[EXERCISE INPUT]
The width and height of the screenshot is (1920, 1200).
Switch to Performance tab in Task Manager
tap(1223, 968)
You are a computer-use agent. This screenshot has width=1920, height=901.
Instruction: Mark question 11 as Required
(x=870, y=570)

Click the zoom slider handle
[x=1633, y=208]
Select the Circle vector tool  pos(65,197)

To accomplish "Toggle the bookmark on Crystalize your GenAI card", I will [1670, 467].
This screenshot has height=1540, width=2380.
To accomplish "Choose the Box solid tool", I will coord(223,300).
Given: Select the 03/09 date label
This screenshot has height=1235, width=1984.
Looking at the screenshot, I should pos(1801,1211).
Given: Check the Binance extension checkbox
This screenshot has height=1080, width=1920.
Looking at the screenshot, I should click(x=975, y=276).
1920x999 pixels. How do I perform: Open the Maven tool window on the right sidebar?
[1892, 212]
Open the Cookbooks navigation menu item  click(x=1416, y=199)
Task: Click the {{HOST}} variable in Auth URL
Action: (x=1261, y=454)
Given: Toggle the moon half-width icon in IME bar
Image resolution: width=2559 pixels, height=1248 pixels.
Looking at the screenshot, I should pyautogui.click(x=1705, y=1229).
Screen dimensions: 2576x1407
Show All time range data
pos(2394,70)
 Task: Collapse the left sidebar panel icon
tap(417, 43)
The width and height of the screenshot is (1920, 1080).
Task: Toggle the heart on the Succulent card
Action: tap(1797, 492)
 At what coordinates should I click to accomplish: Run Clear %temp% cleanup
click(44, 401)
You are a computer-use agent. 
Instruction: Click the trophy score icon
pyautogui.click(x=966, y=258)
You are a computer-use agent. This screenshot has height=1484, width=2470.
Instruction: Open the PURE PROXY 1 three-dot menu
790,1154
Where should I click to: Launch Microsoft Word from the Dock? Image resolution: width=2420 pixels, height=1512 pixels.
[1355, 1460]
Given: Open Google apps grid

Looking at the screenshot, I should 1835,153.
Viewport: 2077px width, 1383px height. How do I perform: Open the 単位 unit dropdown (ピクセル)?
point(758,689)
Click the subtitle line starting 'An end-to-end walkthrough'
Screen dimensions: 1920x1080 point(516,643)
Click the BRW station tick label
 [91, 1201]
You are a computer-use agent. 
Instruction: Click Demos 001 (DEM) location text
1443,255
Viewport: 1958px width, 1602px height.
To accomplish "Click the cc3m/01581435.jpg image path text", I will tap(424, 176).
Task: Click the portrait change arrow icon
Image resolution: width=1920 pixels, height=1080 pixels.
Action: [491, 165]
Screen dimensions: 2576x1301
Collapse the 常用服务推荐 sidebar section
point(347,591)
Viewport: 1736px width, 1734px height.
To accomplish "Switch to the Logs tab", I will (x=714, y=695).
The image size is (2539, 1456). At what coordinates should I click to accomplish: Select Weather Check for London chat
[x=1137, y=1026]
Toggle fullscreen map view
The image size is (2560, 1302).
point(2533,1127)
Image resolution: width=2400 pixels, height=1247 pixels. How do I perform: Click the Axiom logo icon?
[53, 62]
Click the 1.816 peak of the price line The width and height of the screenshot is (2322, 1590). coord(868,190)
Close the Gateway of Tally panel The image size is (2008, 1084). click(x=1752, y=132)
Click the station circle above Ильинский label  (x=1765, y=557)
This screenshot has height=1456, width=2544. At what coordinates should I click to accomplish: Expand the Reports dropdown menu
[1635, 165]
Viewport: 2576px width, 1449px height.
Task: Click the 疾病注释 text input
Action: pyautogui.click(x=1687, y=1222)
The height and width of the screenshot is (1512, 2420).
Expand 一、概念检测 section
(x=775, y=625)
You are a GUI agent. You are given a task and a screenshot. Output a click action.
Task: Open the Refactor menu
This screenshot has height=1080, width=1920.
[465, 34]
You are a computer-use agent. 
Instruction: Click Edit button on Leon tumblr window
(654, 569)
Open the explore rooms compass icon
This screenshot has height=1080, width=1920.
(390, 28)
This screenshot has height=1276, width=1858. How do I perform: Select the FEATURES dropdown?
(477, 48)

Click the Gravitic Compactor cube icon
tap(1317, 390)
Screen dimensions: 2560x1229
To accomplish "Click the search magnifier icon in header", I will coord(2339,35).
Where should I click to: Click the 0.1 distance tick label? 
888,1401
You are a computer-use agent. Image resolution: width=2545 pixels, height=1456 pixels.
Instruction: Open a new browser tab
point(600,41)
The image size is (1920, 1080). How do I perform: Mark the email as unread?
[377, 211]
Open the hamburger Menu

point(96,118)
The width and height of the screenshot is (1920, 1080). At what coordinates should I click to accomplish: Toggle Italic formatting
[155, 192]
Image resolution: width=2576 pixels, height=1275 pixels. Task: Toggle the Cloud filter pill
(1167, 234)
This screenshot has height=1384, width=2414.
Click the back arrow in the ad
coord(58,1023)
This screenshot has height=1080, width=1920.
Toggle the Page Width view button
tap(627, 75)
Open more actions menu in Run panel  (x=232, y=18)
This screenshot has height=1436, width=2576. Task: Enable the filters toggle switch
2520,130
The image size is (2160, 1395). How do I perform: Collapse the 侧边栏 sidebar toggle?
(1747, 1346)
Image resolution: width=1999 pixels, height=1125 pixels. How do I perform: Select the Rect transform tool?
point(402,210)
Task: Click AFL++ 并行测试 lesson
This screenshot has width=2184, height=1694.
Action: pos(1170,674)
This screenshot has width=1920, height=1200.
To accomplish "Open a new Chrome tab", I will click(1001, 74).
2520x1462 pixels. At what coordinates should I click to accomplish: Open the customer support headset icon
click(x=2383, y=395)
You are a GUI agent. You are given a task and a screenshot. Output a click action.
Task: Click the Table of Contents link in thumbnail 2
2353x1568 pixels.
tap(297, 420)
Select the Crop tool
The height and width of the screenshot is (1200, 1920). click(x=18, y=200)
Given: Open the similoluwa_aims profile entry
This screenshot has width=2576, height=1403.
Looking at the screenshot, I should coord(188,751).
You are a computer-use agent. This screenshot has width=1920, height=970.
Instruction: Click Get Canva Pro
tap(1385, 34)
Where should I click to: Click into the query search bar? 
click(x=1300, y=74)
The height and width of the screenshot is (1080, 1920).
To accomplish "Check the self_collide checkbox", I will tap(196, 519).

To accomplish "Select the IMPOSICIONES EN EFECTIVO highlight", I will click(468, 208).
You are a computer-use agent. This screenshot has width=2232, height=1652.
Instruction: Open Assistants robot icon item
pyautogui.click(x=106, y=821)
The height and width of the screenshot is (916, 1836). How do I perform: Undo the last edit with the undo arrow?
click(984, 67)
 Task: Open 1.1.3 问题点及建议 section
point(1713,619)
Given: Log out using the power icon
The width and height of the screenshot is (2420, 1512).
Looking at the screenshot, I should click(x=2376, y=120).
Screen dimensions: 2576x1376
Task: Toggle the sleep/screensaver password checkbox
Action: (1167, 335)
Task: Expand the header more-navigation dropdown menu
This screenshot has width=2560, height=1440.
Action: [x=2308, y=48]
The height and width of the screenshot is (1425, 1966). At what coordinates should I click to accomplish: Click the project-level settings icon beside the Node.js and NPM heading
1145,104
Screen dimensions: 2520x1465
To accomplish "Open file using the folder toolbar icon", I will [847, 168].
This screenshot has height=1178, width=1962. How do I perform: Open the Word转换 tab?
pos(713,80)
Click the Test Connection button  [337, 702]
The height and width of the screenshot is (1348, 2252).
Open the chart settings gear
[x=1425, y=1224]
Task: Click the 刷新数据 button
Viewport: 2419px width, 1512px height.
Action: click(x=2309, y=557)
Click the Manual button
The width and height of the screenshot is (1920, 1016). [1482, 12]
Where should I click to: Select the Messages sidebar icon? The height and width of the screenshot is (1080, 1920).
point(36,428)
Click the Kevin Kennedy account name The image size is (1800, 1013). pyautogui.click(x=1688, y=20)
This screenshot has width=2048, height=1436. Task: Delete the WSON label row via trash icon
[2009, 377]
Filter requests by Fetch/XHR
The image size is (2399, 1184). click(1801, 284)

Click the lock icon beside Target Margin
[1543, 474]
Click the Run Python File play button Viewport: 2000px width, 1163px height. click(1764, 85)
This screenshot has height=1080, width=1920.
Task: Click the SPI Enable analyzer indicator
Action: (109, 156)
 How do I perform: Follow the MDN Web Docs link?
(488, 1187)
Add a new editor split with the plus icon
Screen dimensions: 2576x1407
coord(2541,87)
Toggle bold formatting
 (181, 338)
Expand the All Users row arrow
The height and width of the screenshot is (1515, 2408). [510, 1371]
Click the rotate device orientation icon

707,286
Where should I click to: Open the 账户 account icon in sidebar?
[/EXERCISE INPUT]
ASSIGNMENT — Take every line of the material that contains the word "account", and copy it.

ANSWER BOX —
Click the Kevin Kennedy account name The image size is (1800, 1013). pyautogui.click(x=1688, y=20)
Where should I click to: Open the 账户 account icon in sidebar?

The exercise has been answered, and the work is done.